Oct 19, 2011, 9:10 AM EST
Last winter I wrote a guest piece for Baseball Prospectus about a concept I call “metafandom.” In the intro, I described one of my most prized possessions: a poster I’ve had since I was a kid — and which is framed and hanging on the wall 10 feet from where I sit as a write this — with the cover of all of the World Series programs from 1903 through 1981.
It was a free giveaway from the Lipton Tea Company in 1982. I got mine — and about 10 extra copies of it people left laying around and which my brother and I snagged — at Tiger Stadium sometime in the first half of the 1982 season. It’s a gorgeous poster, reproducing what were, for the most part, the gorgeous covers of those Series programs.
And they were not just gorgeous. They were influential on me. I used them to memorize all of the World Series participants. And, in some small ways, to learn a bit about popular art styles of the 20th Century. I mean, is this cool or what?

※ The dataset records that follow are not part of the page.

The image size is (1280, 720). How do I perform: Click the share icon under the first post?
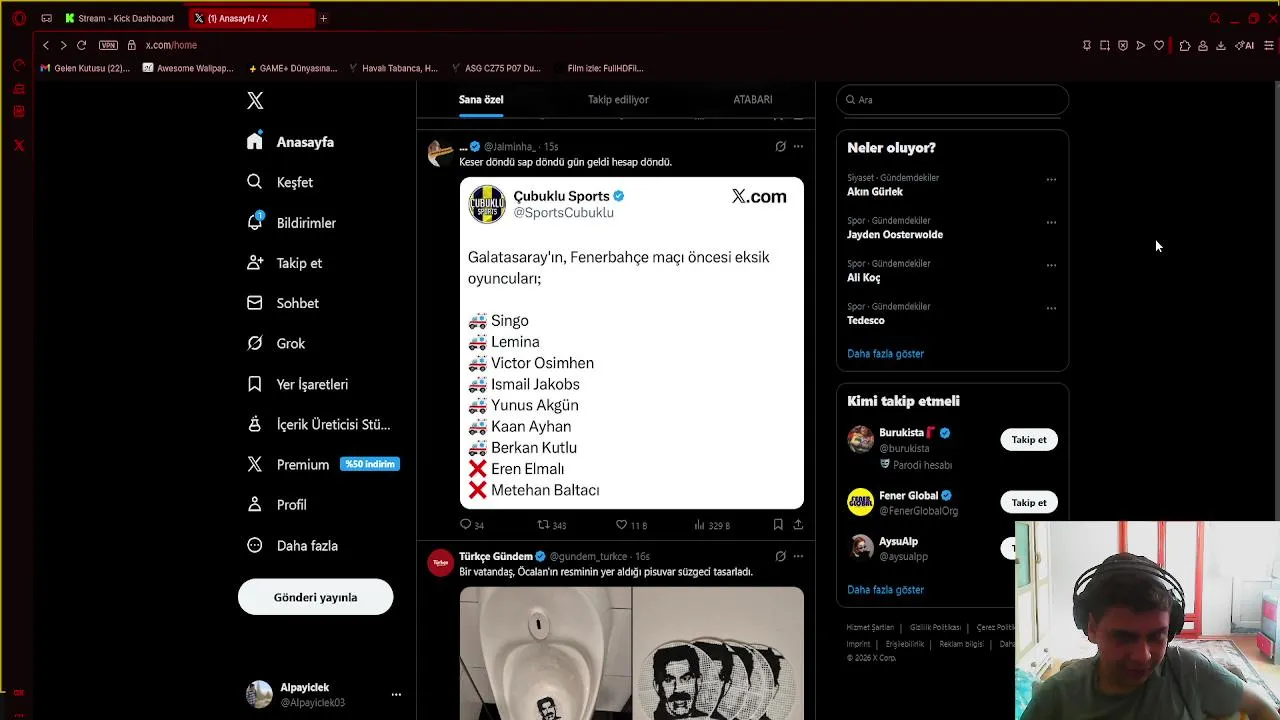pos(798,524)
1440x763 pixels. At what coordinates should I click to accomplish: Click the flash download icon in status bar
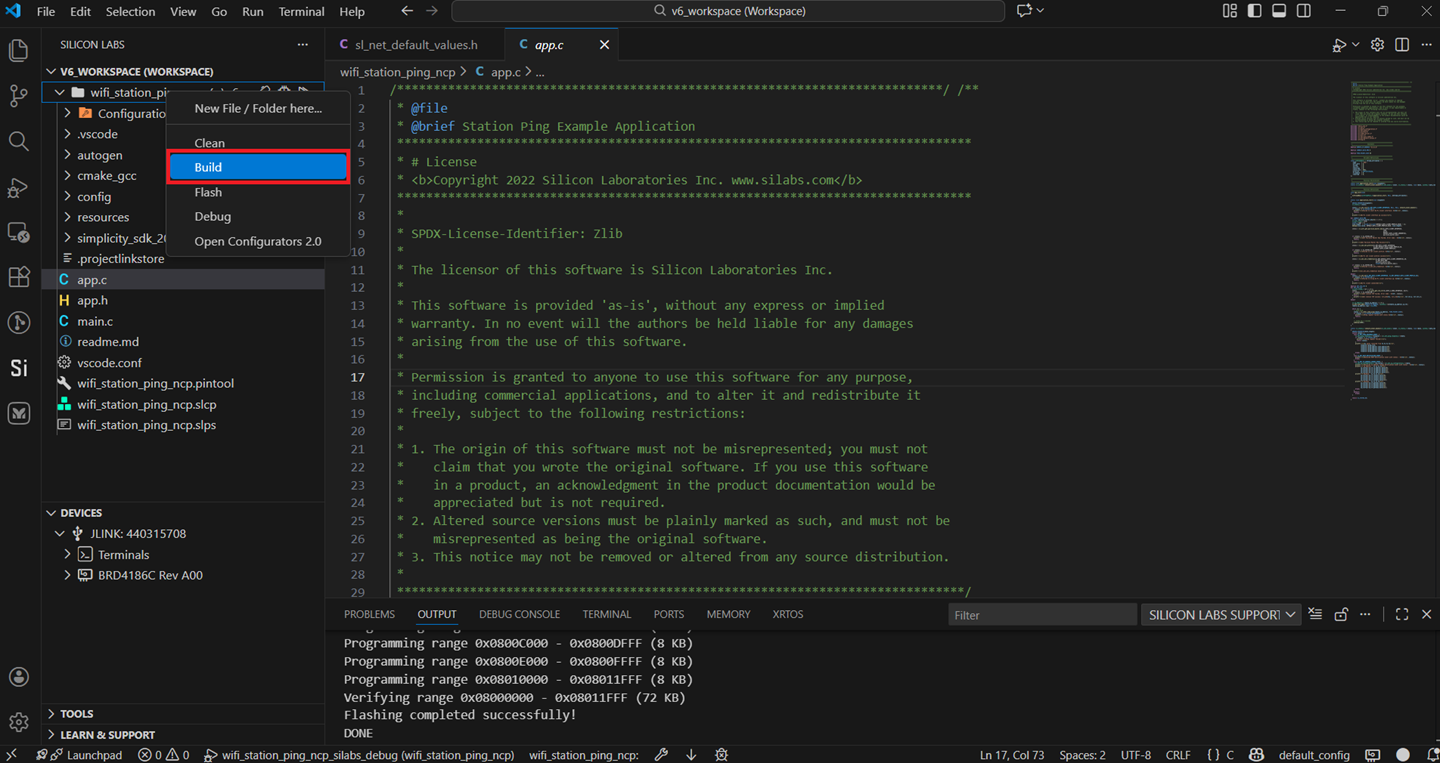pyautogui.click(x=690, y=754)
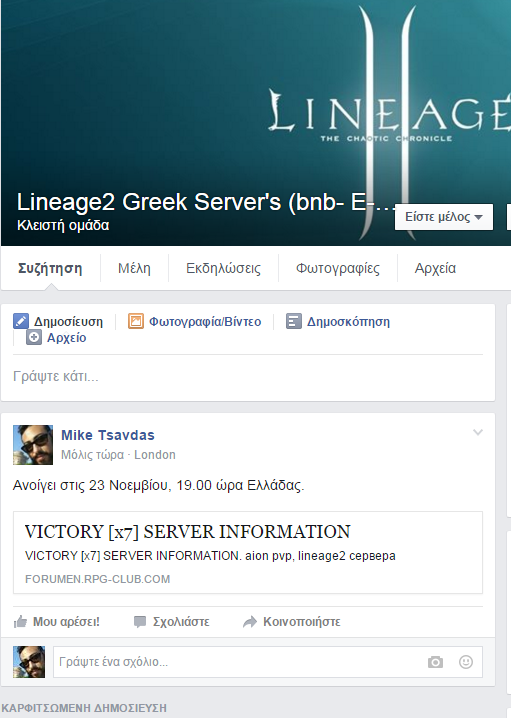Click the Κοινοποιήστε share arrow icon

pyautogui.click(x=250, y=621)
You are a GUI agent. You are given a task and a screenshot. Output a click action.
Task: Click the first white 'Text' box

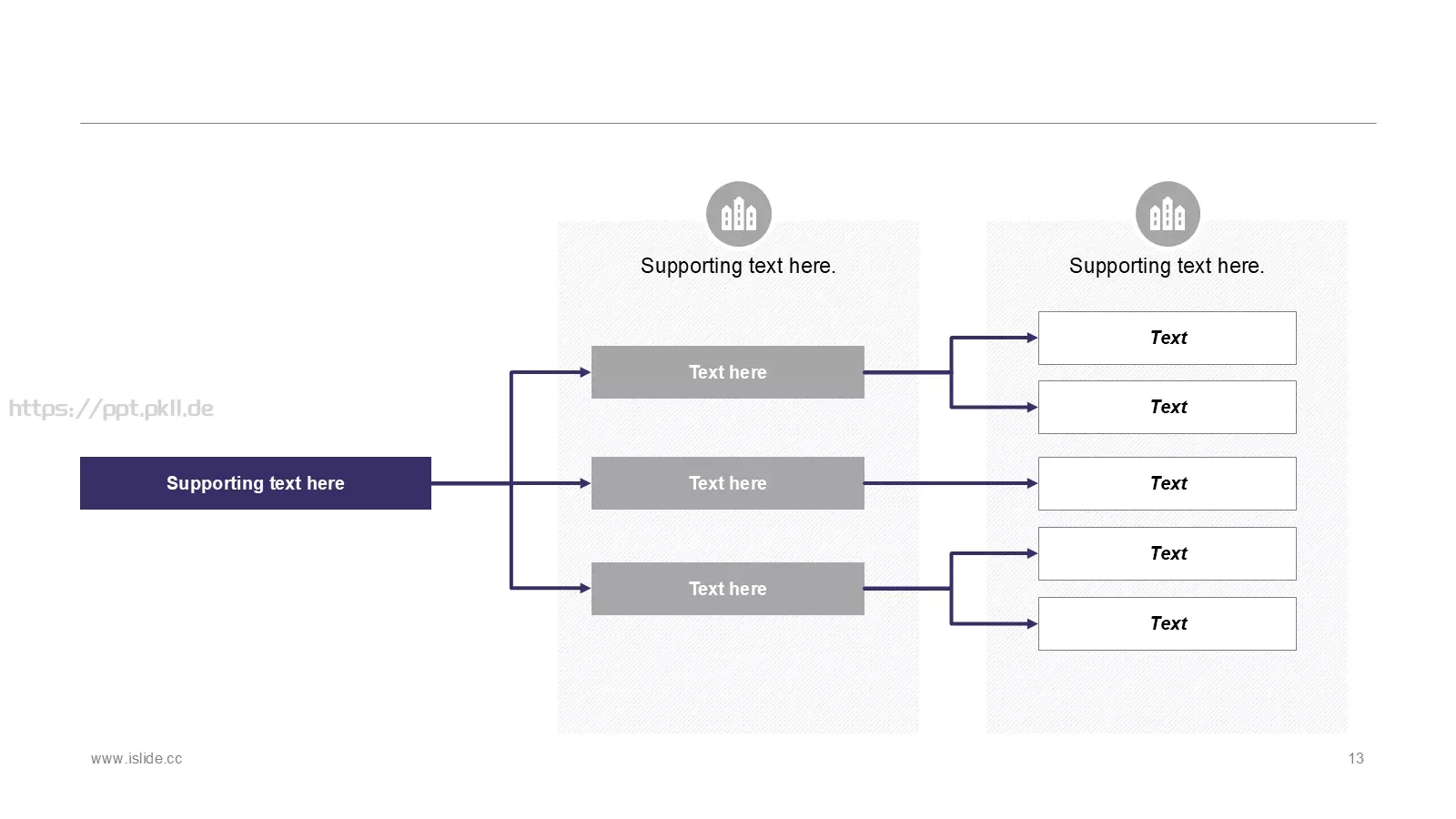tap(1168, 338)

Over at the New York Times there’s a great story about the World Series programs, and a slide show with closeup versions and stuff. It’s great fun and, for me at least, it gives life to something that has always been important to me. The only sad part? This passage which explains why the covers got so blah starting in 1974:
In 1974, the league started producing a single program for both teams. The content inside was expanded to include material on all four teams in the postseason. The price was doubled to $2, and steadily escalated until 2003, when $15 was charged for the first time.
I get why they did this — the programs are big sellers now and they want them ready more than two days in advance — but they became so generic after that. A picture of the World Series trophy, maybe. Some illustration of a non-identifiable player in a plain uniform throwing a pitch to no one. Lots of AL and NL logos. They all look like the cover of baseball video games too cheap to enter into a merchandising agreement with the league and the union.
But I still have my poster and 1903-1973, and that’s pretty cool.